What needs to be done:
Filter the material below so that only lines containing "screenshot" remain.

The data:
....

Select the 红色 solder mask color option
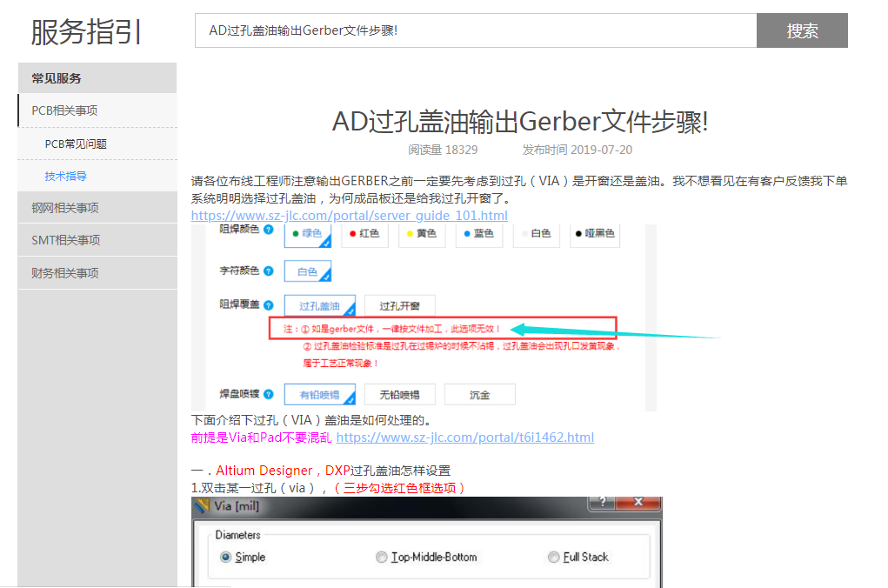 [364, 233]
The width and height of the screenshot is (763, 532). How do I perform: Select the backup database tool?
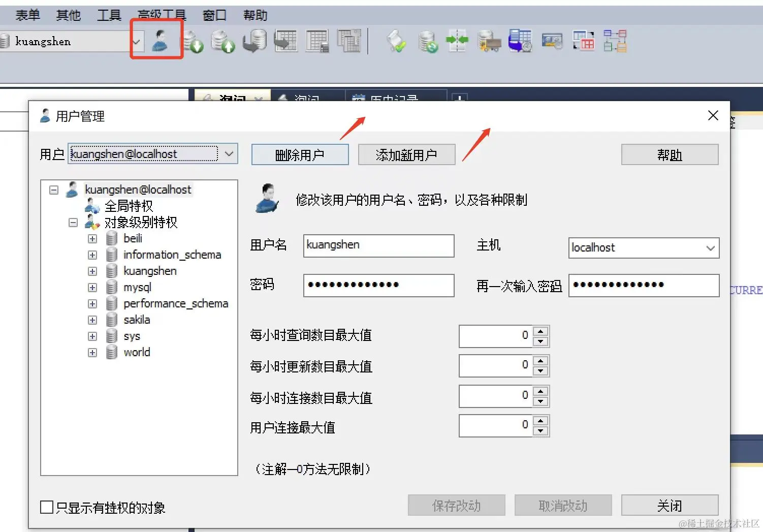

....

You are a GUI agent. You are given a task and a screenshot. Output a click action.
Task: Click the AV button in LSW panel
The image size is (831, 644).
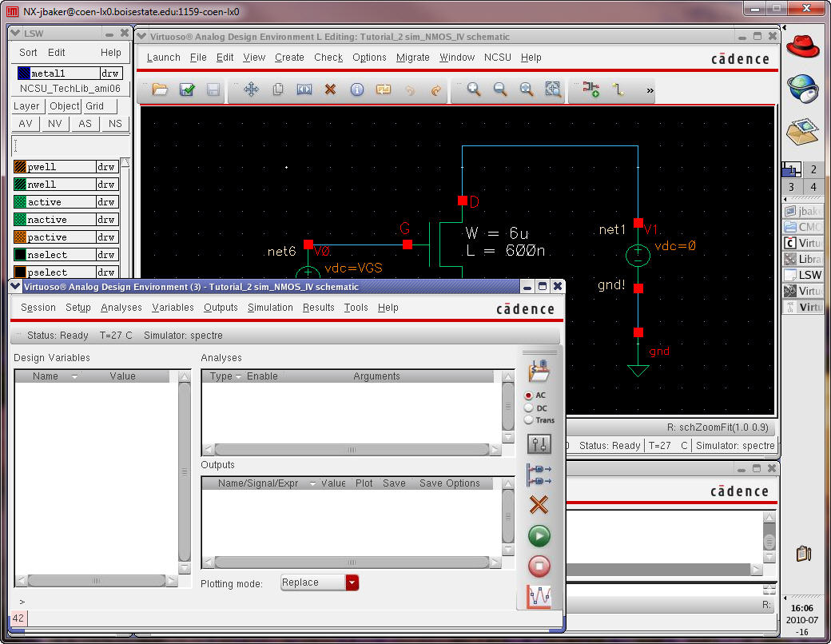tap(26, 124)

....

Exercise result:
The width and height of the screenshot is (763, 532). How do I perform: Select the backup database tool?
You are a GUI agent. You are given a task and a screenshot. Output a click action.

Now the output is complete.